▸ **TASK GOAL**: Would you output the entries below only from the line containing "You are a GUI" through the line containing "Lxy78111@163.com (389, 2504)", exactly as they stand and with both ends included?

▸ **MATERIAL FOR THIS EXERCISE**:
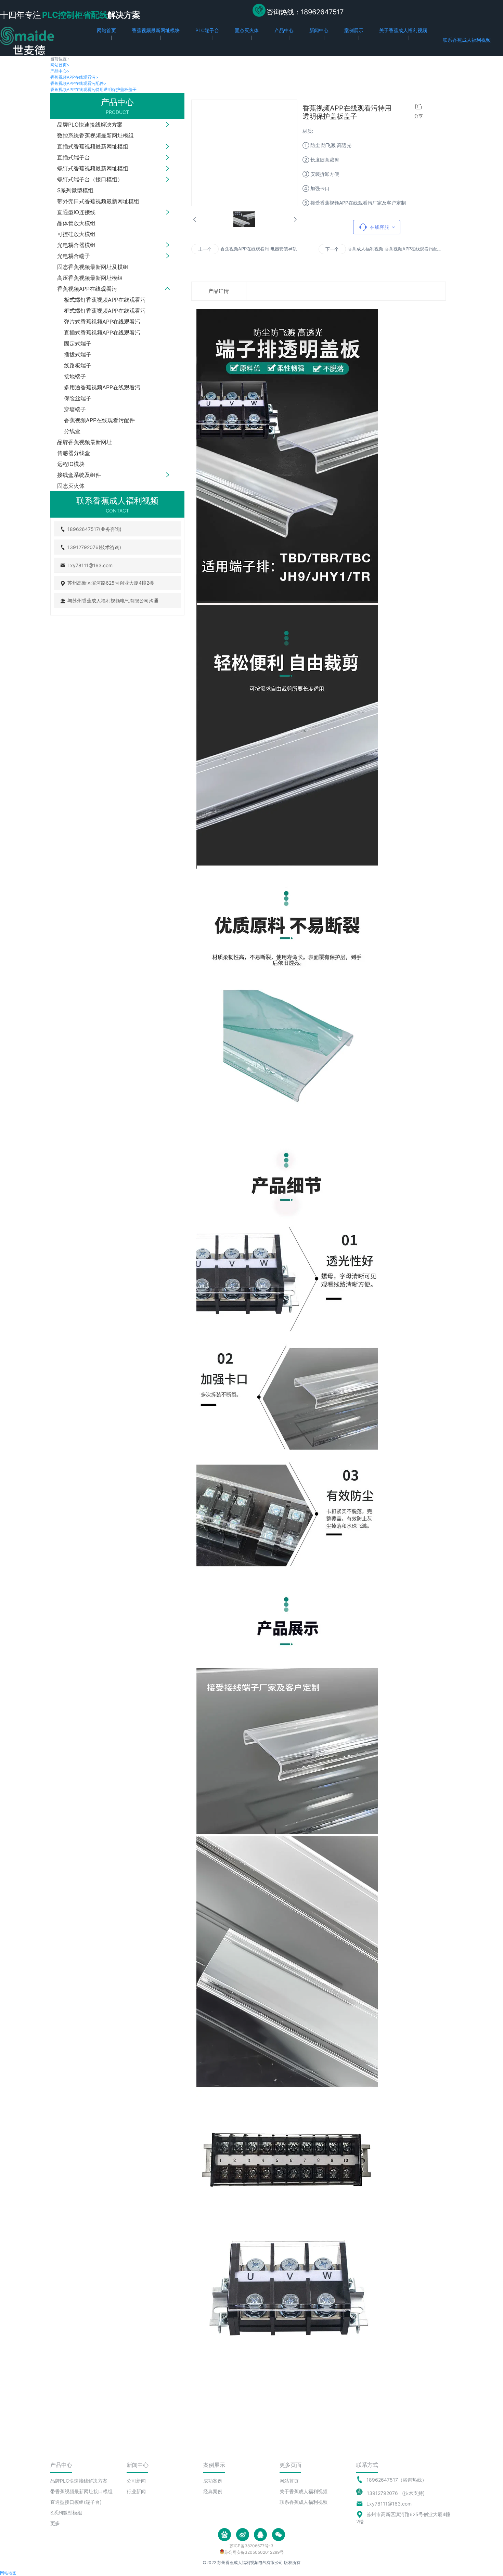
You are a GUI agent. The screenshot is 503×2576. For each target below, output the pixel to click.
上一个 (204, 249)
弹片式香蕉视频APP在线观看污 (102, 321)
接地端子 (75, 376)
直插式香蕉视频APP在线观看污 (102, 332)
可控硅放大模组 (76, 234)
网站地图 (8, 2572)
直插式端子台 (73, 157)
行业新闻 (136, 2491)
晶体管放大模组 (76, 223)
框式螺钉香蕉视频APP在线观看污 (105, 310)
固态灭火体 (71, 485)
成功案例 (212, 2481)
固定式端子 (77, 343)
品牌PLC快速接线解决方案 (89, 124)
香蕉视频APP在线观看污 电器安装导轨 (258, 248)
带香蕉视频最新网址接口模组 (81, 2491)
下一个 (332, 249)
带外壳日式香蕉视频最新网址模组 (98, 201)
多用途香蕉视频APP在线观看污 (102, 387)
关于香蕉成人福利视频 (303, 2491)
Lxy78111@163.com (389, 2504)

---

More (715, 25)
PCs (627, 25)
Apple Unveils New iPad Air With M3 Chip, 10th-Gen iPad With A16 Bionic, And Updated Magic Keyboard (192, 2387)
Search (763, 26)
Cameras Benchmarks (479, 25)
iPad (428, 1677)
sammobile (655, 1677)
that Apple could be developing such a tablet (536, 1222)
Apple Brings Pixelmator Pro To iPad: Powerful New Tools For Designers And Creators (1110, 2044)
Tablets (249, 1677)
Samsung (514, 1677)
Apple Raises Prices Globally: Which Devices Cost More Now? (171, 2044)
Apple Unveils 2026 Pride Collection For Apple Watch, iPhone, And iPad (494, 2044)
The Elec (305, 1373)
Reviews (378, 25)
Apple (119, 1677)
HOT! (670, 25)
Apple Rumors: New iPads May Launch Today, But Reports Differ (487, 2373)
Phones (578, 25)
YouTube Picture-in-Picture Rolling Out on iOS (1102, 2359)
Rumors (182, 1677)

▸ **EXERCISE RESULT**:
You are a GUI agent. The screenshot is 503×2576. For each target below, output the pixel to click.
上一个 (204, 249)
弹片式香蕉视频APP在线观看污 (102, 321)
接地端子 (75, 376)
直插式香蕉视频APP在线观看污 (102, 332)
可控硅放大模组 (76, 234)
网站地图 (8, 2572)
直插式端子台 (73, 157)
行业新闻 (136, 2491)
晶体管放大模组 (76, 223)
框式螺钉香蕉视频APP在线观看污 (105, 310)
固态灭火体 (71, 485)
成功案例 (212, 2481)
固定式端子 (77, 343)
品牌PLC快速接线解决方案 (89, 124)
香蕉视频APP在线观看污 电器安装导轨 (258, 248)
带香蕉视频最新网址接口模组 (81, 2491)
下一个 (332, 249)
带外壳日式香蕉视频最新网址模组 (98, 201)
多用途香蕉视频APP在线观看污 (102, 387)
关于香蕉成人福利视频 (303, 2491)
Lxy78111@163.com (389, 2504)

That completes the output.